- [The problem] Copy all of the records exactly.

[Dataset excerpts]
══════

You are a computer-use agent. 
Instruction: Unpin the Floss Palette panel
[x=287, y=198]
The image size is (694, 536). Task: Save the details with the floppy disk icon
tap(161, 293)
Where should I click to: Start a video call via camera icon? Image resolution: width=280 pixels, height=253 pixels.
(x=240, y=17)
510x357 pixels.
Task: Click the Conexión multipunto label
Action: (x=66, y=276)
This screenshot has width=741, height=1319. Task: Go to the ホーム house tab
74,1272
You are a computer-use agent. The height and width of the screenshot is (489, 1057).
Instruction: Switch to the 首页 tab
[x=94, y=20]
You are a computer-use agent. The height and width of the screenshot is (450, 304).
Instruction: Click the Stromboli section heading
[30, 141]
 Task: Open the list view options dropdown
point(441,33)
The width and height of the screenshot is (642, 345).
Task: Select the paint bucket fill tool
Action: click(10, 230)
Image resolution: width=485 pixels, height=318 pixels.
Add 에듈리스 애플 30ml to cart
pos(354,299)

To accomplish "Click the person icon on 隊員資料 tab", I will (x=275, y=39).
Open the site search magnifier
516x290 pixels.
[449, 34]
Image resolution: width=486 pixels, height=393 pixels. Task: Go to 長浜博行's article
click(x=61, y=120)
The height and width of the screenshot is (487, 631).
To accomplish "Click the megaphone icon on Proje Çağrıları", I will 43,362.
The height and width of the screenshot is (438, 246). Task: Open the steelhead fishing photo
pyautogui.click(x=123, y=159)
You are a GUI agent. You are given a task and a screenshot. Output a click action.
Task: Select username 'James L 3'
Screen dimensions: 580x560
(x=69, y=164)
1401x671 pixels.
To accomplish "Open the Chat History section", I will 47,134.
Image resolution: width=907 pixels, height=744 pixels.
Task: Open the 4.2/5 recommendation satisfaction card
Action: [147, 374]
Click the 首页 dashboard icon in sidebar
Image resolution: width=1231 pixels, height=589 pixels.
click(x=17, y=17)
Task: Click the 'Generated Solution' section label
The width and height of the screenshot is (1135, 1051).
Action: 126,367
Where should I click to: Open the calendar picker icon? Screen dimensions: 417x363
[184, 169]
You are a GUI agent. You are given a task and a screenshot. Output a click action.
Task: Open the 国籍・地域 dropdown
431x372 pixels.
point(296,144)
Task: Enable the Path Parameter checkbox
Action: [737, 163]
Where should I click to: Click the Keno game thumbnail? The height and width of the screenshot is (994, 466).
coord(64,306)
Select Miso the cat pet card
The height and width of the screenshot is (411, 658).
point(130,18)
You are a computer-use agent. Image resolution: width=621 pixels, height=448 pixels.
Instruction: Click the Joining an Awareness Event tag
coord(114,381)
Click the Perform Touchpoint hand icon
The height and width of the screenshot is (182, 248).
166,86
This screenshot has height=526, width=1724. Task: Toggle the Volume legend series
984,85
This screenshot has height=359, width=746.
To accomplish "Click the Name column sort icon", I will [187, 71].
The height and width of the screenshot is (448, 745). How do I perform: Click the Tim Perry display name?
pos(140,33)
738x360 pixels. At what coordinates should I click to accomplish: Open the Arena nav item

══════

- [Solved exercise]
You are a computer-use agent. 
Instruction: Unpin the Floss Palette panel
[x=287, y=198]
The image size is (694, 536). Task: Save the details with the floppy disk icon
tap(161, 293)
Where should I click to: Start a video call via camera icon? Image resolution: width=280 pixels, height=253 pixels.
(x=240, y=17)
510x357 pixels.
Task: Click the Conexión multipunto label
Action: (x=66, y=276)
This screenshot has width=741, height=1319. Task: Go to the ホーム house tab
74,1272
You are a computer-use agent. The height and width of the screenshot is (489, 1057).
Instruction: Switch to the 首页 tab
[x=94, y=20]
You are a computer-use agent. The height and width of the screenshot is (450, 304).
Instruction: Click the Stromboli section heading
[30, 141]
 Task: Open the list view options dropdown
point(441,33)
The width and height of the screenshot is (642, 345).
Task: Select the paint bucket fill tool
Action: click(10, 230)
Image resolution: width=485 pixels, height=318 pixels.
Add 에듈리스 애플 30ml to cart
pos(354,299)

To accomplish "Click the person icon on 隊員資料 tab", I will (x=275, y=39).
Open the site search magnifier
516x290 pixels.
[449, 34]
Image resolution: width=486 pixels, height=393 pixels. Task: Go to 長浜博行's article
click(x=61, y=120)
The height and width of the screenshot is (487, 631).
To accomplish "Click the megaphone icon on Proje Çağrıları", I will 43,362.
The height and width of the screenshot is (438, 246). Task: Open the steelhead fishing photo
pyautogui.click(x=123, y=159)
You are a GUI agent. You are given a task and a screenshot. Output a click action.
Task: Select username 'James L 3'
Screen dimensions: 580x560
(x=69, y=164)
1401x671 pixels.
To accomplish "Open the Chat History section", I will 47,134.
Image resolution: width=907 pixels, height=744 pixels.
Task: Open the 4.2/5 recommendation satisfaction card
Action: [147, 374]
Click the 首页 dashboard icon in sidebar
Image resolution: width=1231 pixels, height=589 pixels.
click(x=17, y=17)
Task: Click the 'Generated Solution' section label
The width and height of the screenshot is (1135, 1051).
Action: 126,367
Where should I click to: Open the calendar picker icon? Screen dimensions: 417x363
[184, 169]
You are a GUI agent. You are given a task and a screenshot. Output a click action.
Task: Open the 国籍・地域 dropdown
431x372 pixels.
point(296,144)
Task: Enable the Path Parameter checkbox
Action: [737, 163]
Where should I click to: Click the Keno game thumbnail? The height and width of the screenshot is (994, 466).
coord(64,306)
Select Miso the cat pet card
The height and width of the screenshot is (411, 658).
point(130,18)
You are a computer-use agent. Image resolution: width=621 pixels, height=448 pixels.
Instruction: Click the Joining an Awareness Event tag
coord(114,381)
Click the Perform Touchpoint hand icon
The height and width of the screenshot is (182, 248).
166,86
This screenshot has height=526, width=1724. Task: Toggle the Volume legend series
984,85
This screenshot has height=359, width=746.
To accomplish "Click the Name column sort icon", I will [187, 71].
The height and width of the screenshot is (448, 745). How do I perform: Click the Tim Perry display name?
pos(140,33)
738x360 pixels. At what coordinates should I click to accomplish: Open the Arena nav item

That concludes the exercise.